DIRECTIONS FOR THIS TASK:
An exact transcription is needed, starting at the line containing "Instruction: Toggle 显示/隐藏主窗口 option" and running through the last line of the records, with every picture left out.

..........

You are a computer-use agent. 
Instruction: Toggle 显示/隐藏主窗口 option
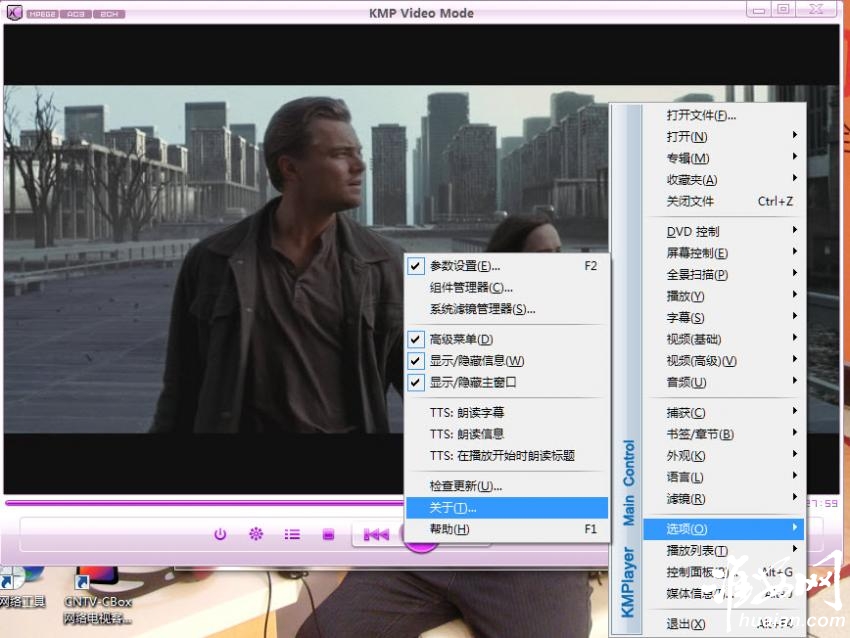click(x=472, y=382)
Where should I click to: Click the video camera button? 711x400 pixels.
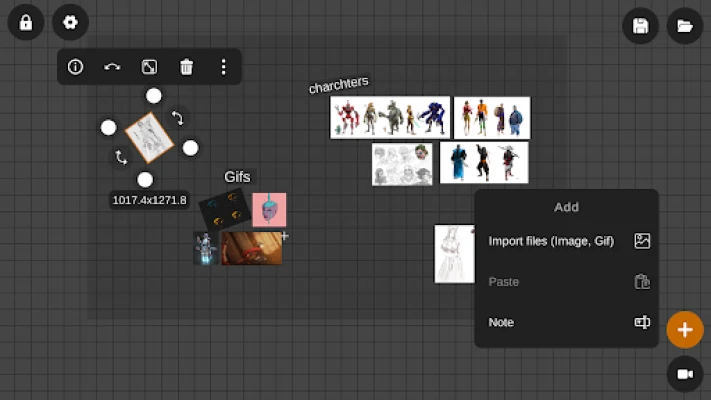[685, 373]
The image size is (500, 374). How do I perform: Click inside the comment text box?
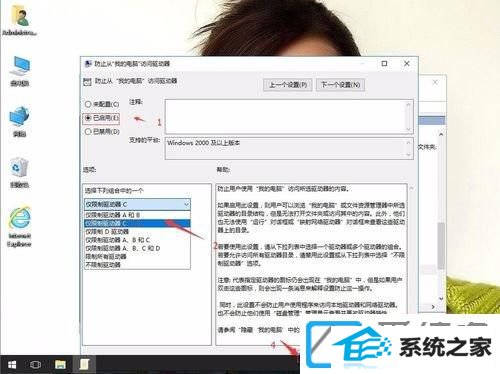click(x=286, y=116)
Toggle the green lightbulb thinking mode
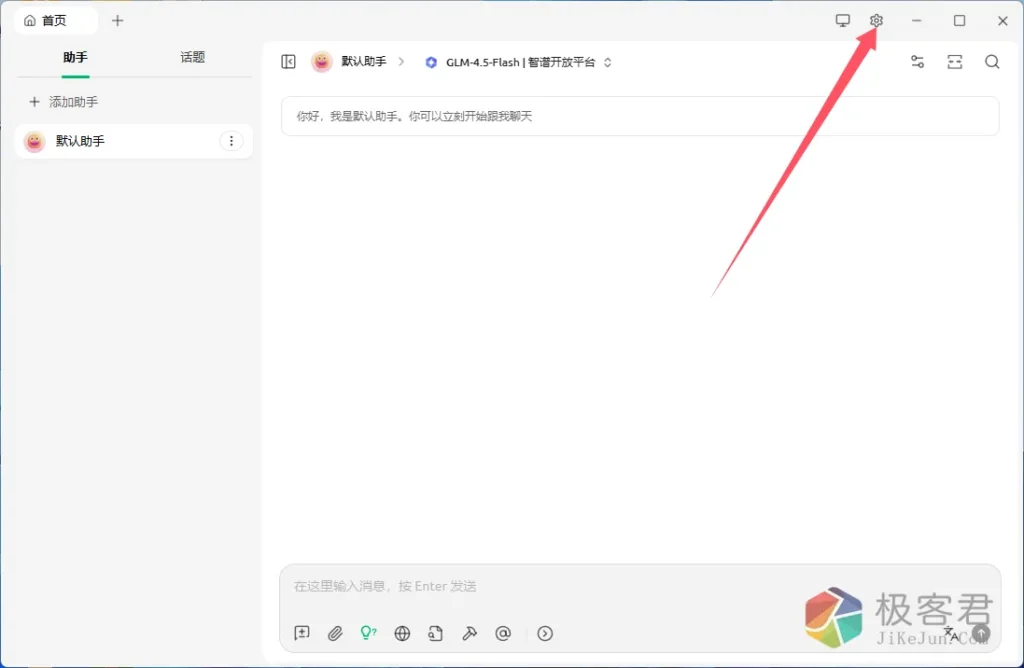Viewport: 1024px width, 668px height. pos(368,633)
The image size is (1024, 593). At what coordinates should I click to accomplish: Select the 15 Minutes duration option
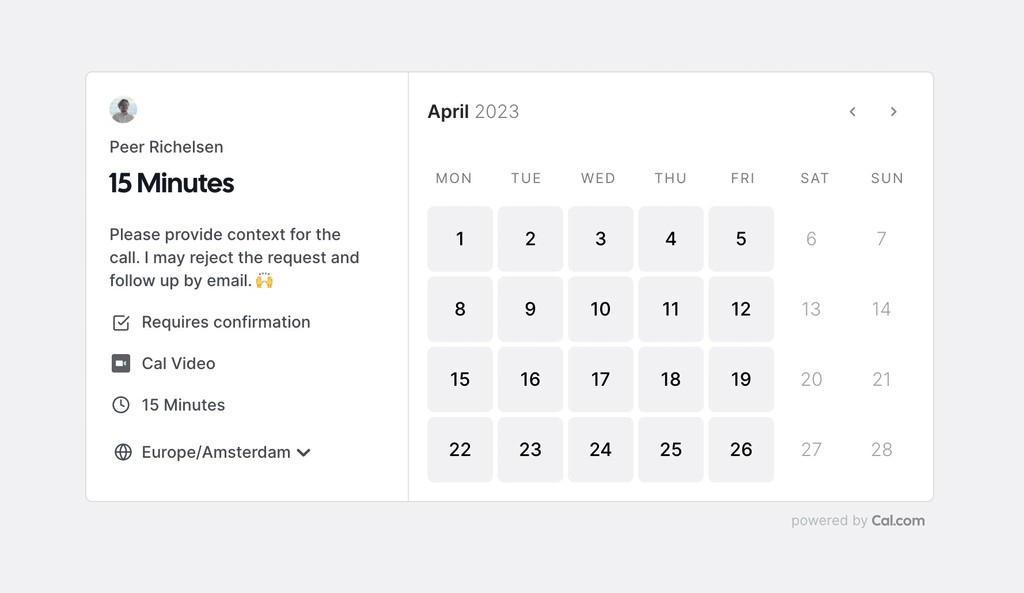pos(183,405)
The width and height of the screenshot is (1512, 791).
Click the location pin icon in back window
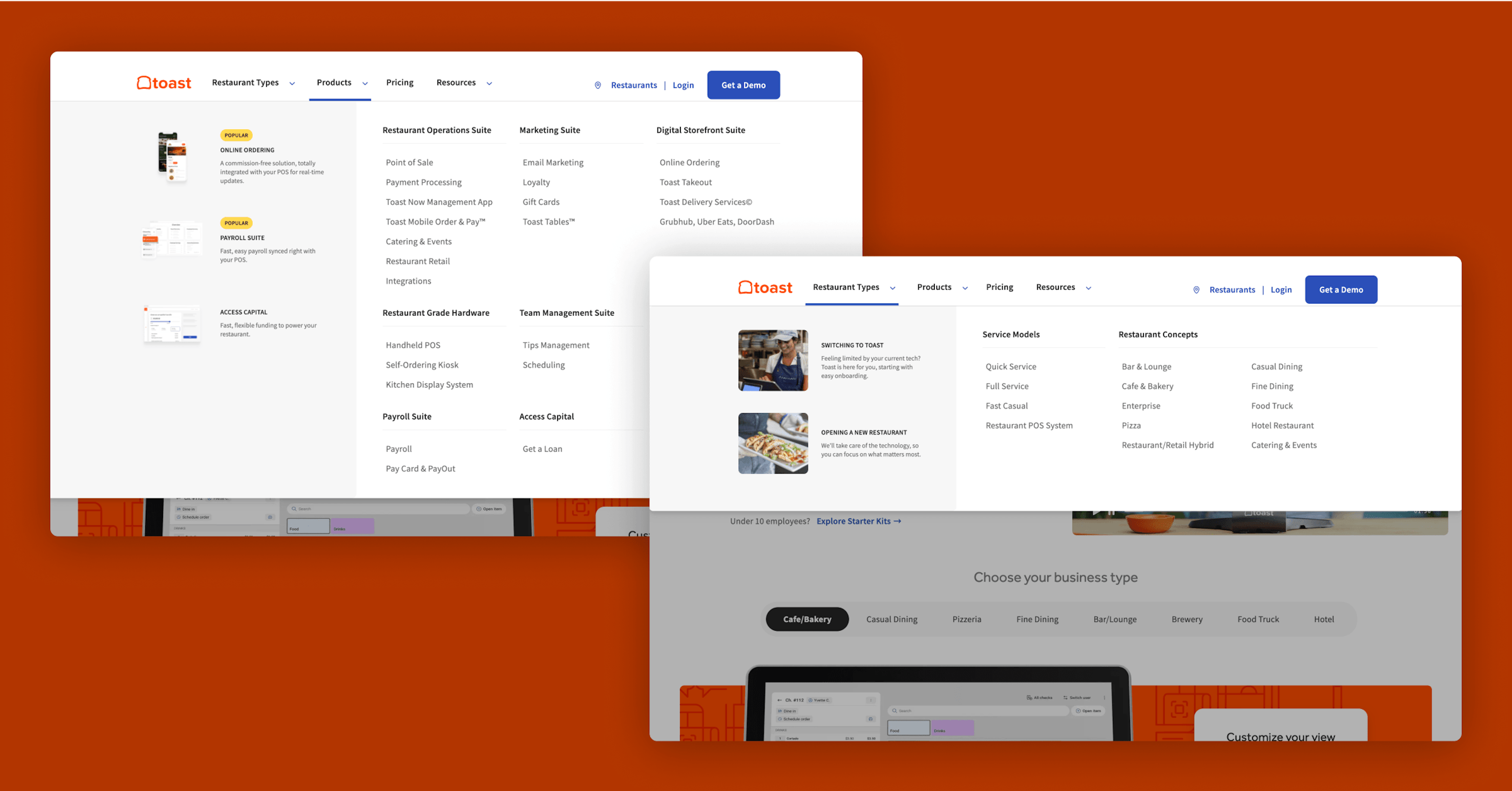[x=597, y=84]
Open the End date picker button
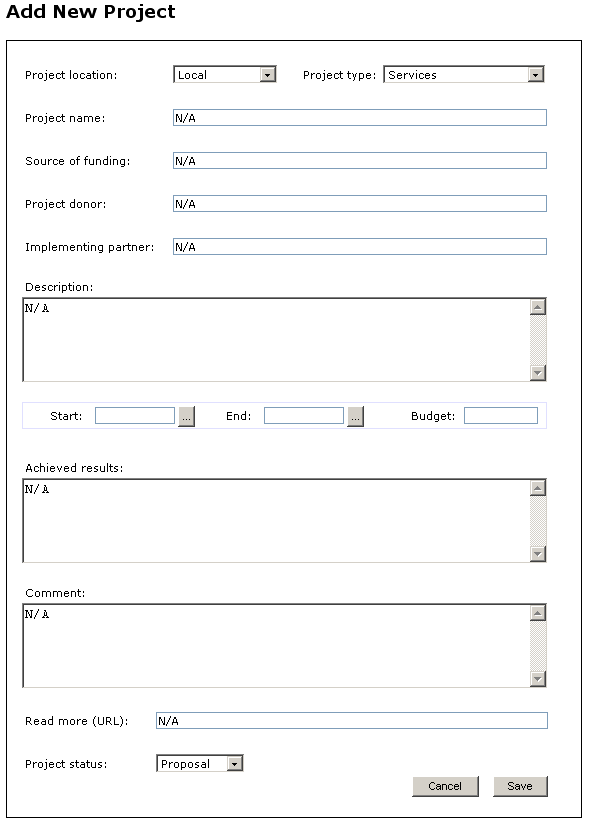 pyautogui.click(x=355, y=416)
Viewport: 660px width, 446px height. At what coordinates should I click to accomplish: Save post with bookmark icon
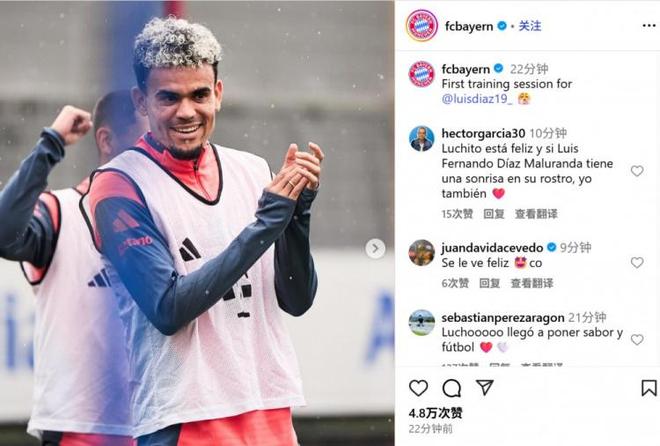coord(649,388)
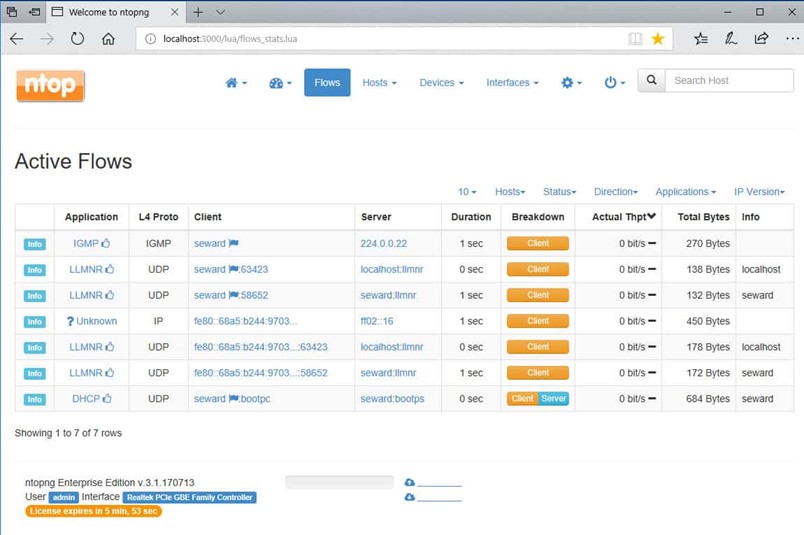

..........

PROBLEM SOLUTION:
Instruction: Toggle 显示/隐藏主窗口 option
click(x=472, y=382)
Where should I click to: Click the video camera button? 711x400 pixels.
[685, 373]
The image size is (500, 374). How do I perform: Click inside the comment text box?
click(x=286, y=116)
Toggle the green lightbulb thinking mode
Viewport: 1024px width, 668px height. pos(368,633)
The image size is (1024, 593). At what coordinates should I click to accomplish: Select the 15 Minutes duration option
pos(183,405)
The width and height of the screenshot is (1512, 791).
Click the location pin icon in back window
[x=597, y=84]
Open the End date picker button
 pyautogui.click(x=355, y=416)
Viewport: 660px width, 446px height. At what coordinates should I click to accomplish: Save post with bookmark icon
coord(649,388)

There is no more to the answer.